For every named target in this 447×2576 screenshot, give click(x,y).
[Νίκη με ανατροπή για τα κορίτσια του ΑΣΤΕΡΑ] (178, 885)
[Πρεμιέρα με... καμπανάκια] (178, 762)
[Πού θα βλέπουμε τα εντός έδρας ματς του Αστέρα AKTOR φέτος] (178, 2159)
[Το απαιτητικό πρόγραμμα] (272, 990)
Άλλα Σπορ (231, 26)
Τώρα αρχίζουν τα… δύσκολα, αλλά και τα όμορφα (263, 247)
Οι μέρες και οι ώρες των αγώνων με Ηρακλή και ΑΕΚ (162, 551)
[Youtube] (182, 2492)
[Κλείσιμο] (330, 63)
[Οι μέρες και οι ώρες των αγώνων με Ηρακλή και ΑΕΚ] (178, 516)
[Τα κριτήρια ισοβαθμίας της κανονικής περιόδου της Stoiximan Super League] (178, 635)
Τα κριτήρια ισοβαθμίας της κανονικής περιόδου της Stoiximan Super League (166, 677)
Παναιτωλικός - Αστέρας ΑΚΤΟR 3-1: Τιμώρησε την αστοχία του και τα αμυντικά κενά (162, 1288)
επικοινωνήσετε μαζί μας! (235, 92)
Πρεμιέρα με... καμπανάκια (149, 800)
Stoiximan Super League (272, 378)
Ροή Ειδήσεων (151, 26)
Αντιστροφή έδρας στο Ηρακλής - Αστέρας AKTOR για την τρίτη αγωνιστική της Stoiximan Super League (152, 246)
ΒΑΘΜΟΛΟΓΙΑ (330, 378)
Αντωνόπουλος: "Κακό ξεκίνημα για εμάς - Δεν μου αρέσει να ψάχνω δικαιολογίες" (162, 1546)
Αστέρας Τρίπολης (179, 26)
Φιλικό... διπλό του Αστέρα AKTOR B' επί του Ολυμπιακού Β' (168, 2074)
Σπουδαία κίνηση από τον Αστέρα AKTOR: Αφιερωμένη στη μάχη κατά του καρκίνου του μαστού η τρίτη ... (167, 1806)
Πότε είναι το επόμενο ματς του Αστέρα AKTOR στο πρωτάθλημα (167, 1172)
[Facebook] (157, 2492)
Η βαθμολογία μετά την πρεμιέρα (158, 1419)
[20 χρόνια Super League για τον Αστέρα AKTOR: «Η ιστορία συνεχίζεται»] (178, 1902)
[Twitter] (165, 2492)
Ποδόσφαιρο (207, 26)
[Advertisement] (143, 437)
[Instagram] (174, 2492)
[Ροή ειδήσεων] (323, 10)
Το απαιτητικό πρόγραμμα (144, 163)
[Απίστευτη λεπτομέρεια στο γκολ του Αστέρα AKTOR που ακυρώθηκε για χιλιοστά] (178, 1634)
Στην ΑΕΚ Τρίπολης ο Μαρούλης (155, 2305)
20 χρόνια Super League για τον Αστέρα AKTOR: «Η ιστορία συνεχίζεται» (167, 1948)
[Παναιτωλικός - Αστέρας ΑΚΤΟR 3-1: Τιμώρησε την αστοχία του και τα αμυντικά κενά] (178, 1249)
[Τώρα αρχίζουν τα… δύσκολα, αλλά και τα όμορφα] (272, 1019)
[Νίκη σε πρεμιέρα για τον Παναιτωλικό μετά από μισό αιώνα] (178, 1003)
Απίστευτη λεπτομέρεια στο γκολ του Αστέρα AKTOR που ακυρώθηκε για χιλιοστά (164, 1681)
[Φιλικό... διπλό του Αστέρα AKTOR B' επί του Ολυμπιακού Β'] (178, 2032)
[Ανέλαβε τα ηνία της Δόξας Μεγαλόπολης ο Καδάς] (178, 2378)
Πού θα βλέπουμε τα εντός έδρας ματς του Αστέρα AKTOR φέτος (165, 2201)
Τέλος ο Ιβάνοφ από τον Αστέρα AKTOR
-=-=-=-=-
Brief » For this exercise, please output exactly the lines above starting at the line with "[Οι μέρες και" and ending at the line with "League (166, 677)", ends included.

Solution to the exercise »
[Οι μέρες και οι ώρες των αγώνων με Ηρακλή και ΑΕΚ] (178, 516)
[Τα κριτήρια ισοβαθμίας της κανονικής περιόδου της Stoiximan Super League] (178, 635)
Τα κριτήρια ισοβαθμίας της κανονικής περιόδου της Stoiximan Super League (166, 677)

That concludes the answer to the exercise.